TASK TO CARRY OUT:
Every record is to be returned as written, with no omissions.

PROVIDED DATA:
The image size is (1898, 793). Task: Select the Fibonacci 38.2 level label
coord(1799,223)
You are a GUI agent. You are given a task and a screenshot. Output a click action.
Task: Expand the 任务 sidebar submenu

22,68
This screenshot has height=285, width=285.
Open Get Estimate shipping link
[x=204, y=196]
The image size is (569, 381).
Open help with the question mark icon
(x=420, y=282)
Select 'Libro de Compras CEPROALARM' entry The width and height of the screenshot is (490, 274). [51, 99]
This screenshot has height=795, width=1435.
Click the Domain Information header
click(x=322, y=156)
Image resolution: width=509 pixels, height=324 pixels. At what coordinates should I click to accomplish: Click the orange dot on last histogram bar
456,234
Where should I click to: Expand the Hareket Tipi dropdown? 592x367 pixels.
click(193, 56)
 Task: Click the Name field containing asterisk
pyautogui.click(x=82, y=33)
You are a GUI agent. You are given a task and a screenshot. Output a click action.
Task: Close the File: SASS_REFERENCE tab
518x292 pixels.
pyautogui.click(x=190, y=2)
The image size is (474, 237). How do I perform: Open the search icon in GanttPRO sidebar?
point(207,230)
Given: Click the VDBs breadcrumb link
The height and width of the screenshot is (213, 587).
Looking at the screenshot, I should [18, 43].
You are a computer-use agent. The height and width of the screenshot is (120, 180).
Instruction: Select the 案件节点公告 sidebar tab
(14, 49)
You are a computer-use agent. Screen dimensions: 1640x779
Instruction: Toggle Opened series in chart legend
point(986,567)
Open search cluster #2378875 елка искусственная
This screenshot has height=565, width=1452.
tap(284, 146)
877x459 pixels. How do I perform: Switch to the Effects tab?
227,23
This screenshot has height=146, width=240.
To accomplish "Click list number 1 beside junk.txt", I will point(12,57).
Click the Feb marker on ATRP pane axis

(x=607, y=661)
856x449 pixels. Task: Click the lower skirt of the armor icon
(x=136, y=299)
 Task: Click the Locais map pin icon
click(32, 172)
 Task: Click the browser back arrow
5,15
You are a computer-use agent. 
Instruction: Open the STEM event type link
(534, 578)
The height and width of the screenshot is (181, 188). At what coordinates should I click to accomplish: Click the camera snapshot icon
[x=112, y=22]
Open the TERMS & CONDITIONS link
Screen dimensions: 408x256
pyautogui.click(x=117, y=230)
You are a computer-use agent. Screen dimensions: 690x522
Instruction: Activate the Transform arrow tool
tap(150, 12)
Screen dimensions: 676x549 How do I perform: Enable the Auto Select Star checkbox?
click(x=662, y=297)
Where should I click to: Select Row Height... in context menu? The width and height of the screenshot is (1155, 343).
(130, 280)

EXERCISE OUTPUT:
The image size is (1898, 793). Task: Select the Fibonacci 38.2 level label
coord(1799,223)
You are a GUI agent. You are given a task and a screenshot. Output a click action.
Task: Expand the 任务 sidebar submenu

22,68
This screenshot has height=285, width=285.
Open Get Estimate shipping link
[x=204, y=196]
The image size is (569, 381).
Open help with the question mark icon
(x=420, y=282)
Select 'Libro de Compras CEPROALARM' entry The width and height of the screenshot is (490, 274). [51, 99]
This screenshot has height=795, width=1435.
Click the Domain Information header
click(x=322, y=156)
Image resolution: width=509 pixels, height=324 pixels. At what coordinates should I click to accomplish: Click the orange dot on last histogram bar
456,234
Where should I click to: Expand the Hareket Tipi dropdown? 592x367 pixels.
click(193, 56)
 Task: Click the Name field containing asterisk
pyautogui.click(x=82, y=33)
You are a GUI agent. You are given a task and a screenshot. Output a click action.
Task: Close the File: SASS_REFERENCE tab
518x292 pixels.
pyautogui.click(x=190, y=2)
The image size is (474, 237). How do I perform: Open the search icon in GanttPRO sidebar?
point(207,230)
Given: Click the VDBs breadcrumb link
The height and width of the screenshot is (213, 587).
Looking at the screenshot, I should [18, 43].
You are a computer-use agent. The height and width of the screenshot is (120, 180).
Instruction: Select the 案件节点公告 sidebar tab
(14, 49)
You are a computer-use agent. Screen dimensions: 1640x779
Instruction: Toggle Opened series in chart legend
point(986,567)
Open search cluster #2378875 елка искусственная
This screenshot has height=565, width=1452.
tap(284, 146)
877x459 pixels. How do I perform: Switch to the Effects tab?
227,23
This screenshot has height=146, width=240.
To accomplish "Click list number 1 beside junk.txt", I will point(12,57).
Click the Feb marker on ATRP pane axis

(x=607, y=661)
856x449 pixels. Task: Click the lower skirt of the armor icon
(x=136, y=299)
 Task: Click the Locais map pin icon
click(32, 172)
 Task: Click the browser back arrow
5,15
You are a computer-use agent. 
Instruction: Open the STEM event type link
(534, 578)
The height and width of the screenshot is (181, 188). At what coordinates should I click to accomplish: Click the camera snapshot icon
[x=112, y=22]
Open the TERMS & CONDITIONS link
Screen dimensions: 408x256
pyautogui.click(x=117, y=230)
You are a computer-use agent. Screen dimensions: 690x522
Instruction: Activate the Transform arrow tool
tap(150, 12)
Screen dimensions: 676x549 How do I perform: Enable the Auto Select Star checkbox?
click(x=662, y=297)
Where should I click to: Select Row Height... in context menu? The width and height of the screenshot is (1155, 343).
(130, 280)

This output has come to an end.